Now that grades have been submitted, the seniors have graduated and cap and gown have been returned to the back of the closet, it’s time to take stock of what the Program in Judaic Studies has accomplished over the course of the past academic year.

Whether exploring the millennial history of Jerusalem, taking the measure of Israeli culture, learning about the making of Jewish books, reckoning with the American Jewish experience and the challenges of memory or meeting weekly with contemporary Jewish writers, our classes have deepened our students’ critical encounter with the richness and complexity of Jewish arts and letters, geopolitics and philosophy.

report card
Flickr/AJ Cann
The faculty, too, has been energized by a wide array of informal, work-in-process presentations given each month by its colleagues on topics that encompassed art, politics and the self, the ancient Near East, medieval England, late 19th century Germany and contemporary Latin America.

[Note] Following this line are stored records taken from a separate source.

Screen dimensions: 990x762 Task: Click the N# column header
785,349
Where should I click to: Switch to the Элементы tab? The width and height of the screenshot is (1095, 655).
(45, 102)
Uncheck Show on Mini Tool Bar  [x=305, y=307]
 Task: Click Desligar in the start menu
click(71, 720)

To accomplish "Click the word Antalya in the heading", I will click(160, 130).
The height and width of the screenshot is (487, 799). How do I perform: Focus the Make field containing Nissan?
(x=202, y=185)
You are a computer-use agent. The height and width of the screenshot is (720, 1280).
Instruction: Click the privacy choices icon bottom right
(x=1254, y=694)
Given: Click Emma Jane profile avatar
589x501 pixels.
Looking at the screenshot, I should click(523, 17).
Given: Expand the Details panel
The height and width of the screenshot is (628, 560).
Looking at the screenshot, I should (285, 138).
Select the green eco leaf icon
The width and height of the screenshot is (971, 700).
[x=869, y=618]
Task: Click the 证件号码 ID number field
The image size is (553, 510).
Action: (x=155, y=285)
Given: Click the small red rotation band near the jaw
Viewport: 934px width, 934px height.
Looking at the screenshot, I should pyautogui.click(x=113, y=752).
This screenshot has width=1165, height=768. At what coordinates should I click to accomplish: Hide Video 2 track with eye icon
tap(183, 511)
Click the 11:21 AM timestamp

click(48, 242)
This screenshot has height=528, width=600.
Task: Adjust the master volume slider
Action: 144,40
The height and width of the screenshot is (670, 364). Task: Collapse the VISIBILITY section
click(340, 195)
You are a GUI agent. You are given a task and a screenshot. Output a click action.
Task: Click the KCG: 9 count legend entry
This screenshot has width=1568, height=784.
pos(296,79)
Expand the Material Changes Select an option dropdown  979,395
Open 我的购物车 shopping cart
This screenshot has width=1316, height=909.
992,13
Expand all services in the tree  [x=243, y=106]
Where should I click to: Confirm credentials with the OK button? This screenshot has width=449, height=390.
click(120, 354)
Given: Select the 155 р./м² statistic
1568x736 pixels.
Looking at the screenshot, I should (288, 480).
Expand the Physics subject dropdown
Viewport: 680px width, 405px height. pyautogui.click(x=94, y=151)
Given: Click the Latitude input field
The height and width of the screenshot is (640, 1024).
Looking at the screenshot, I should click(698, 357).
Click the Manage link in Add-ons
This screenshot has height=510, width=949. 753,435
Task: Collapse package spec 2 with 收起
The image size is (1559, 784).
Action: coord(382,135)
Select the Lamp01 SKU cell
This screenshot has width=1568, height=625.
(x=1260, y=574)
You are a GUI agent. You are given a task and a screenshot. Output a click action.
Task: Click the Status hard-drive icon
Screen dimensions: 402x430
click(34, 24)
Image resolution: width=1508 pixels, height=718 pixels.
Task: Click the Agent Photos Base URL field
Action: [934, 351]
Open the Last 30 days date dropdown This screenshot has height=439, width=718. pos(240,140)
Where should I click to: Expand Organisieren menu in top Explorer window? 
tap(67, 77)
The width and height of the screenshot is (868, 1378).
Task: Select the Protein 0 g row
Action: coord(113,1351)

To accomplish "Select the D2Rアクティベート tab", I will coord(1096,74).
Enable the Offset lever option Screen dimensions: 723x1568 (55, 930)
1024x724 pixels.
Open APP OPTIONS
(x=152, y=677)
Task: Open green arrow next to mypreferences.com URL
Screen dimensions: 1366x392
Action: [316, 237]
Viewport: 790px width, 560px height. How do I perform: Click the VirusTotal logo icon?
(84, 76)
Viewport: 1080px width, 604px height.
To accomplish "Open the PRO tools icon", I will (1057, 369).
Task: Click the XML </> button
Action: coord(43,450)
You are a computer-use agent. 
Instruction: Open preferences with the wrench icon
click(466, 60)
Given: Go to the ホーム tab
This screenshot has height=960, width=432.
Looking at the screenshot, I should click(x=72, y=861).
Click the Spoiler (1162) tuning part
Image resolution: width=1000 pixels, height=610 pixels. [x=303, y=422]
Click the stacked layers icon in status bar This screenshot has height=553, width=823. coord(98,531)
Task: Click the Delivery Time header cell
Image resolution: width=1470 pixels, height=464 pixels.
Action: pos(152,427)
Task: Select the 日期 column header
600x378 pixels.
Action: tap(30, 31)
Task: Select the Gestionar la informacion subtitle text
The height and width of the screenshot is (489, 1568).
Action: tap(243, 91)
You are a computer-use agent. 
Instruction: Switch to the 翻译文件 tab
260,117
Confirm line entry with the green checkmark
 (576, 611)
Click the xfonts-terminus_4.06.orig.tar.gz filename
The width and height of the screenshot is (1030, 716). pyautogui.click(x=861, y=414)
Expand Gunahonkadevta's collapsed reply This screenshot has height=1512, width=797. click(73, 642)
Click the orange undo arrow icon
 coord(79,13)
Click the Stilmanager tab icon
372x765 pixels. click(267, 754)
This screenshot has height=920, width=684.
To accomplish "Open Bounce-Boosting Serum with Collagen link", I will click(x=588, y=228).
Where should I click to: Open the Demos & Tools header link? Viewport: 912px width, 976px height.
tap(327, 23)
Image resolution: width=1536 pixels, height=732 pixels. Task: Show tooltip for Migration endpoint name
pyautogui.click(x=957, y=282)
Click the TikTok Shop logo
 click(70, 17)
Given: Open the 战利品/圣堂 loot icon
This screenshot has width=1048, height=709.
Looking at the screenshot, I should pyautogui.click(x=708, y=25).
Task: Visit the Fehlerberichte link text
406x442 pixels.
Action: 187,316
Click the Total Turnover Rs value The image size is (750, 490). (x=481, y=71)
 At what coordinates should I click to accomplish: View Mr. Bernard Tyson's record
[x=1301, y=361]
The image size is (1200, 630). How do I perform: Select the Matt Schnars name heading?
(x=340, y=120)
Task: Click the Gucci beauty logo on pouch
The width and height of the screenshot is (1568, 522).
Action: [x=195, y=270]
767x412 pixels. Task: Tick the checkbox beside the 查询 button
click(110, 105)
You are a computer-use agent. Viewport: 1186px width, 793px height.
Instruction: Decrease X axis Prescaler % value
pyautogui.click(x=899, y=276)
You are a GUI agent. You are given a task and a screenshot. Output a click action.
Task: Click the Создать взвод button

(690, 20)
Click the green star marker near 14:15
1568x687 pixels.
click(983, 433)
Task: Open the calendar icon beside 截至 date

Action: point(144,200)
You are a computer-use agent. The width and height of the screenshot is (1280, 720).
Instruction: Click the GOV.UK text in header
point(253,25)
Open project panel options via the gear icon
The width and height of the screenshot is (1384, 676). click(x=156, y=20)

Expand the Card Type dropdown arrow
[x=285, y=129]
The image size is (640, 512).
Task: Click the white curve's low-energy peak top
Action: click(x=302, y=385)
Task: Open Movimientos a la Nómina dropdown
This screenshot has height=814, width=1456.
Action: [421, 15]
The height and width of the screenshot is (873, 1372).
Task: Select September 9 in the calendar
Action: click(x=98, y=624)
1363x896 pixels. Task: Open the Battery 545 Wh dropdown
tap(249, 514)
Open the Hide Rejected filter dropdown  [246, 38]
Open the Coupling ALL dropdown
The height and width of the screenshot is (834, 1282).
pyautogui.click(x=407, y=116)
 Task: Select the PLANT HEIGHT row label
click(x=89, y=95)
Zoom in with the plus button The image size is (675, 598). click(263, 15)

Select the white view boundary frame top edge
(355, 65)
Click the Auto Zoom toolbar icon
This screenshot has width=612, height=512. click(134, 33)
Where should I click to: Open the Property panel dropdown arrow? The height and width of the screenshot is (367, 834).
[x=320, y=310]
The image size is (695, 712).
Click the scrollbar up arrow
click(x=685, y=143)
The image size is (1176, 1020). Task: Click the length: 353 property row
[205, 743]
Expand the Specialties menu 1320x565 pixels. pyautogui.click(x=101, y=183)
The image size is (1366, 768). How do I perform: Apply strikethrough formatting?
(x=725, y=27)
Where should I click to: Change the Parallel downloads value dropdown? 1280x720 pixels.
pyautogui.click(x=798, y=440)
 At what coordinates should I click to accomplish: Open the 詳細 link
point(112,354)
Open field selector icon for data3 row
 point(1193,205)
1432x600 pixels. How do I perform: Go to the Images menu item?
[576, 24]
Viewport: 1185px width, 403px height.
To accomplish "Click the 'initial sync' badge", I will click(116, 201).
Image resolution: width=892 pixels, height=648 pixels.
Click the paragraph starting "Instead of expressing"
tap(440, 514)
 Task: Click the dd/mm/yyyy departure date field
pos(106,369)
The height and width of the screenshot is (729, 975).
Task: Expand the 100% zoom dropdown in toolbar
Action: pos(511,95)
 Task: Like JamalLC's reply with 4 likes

Public programs, meanwhile, have enlarged our audience as well as our opportunities for partnerships with neighboring institutions. From the Cedar Film Retrospective, which was held on campus as well as at the D.C.-JCC, to “Tough Guys,” a cooperative venture with American University and the Foundation for Jewish Culture; from the annual Fleischman Lecture at The Phillips Collection to a behind-the-scenes tour of the new National Museum of American Jewish History in Philadelphia, the Program in Judaic Studies has made a point of extending its reach into the community at large.

As we close the books on this academic year, we look forward to expanding our repertoire of courses and public events for the fall term. For starters, GW will welcome its very first Schusterman Visiting Artist from Israel -- Sharon Ya’ari is his name -- who will offer a very special honors course, “Eye on Israel: Photography of the Middle East,” as well as deliver a public talk hosted by the Department of Fine Arts and Art History.

Other new and most promising offerings include Masha Belenky’s inquiry into France and the Jews, Daniel Schwartz’s omnibus course on Jewish civilization, and “On and Off the Rialto: An Interdisciplinary Inquiry into The Merchant of Venice," which will be team-taught by Leslie Jacobson of Theatre & Dance, and yours truly.

Future goings-on outside the classroom include a series of workshops and public talks in early November by the celebrated cultural anthropologist and museum theorist, Barbara Kirshenblatt-Gimblett, who heads up a team of historians and curators at the Museum of the History of Polish Jews, which is slated to open in 2012. Stay tuned for more details as the Program in Judaic Studies joins together with the Polish Embassy and the Department of Museum Studies to showcase this enormously challenging undertaking.

Speaking of exciting new ventures, the Program in Judaic Studies is pleased to announce that, come fall 2012 (a year away), it will launch a new master's program in Jewish cultural arts. The very first of its kind in the entire country, this two year program will train students in the art and craft of Jewish cultural programming and, in that connection, serve as a laboratory for the support and creation of Jewish cultural and artistic expression at home and abroad. As this program takes shape and our recruitment efforts get underway, there’ll be lots more to report. In the meantime, do spread the word.

Putting it all together, I’d say the Program in Judaic Studies had a banner year. Wouldn’t you?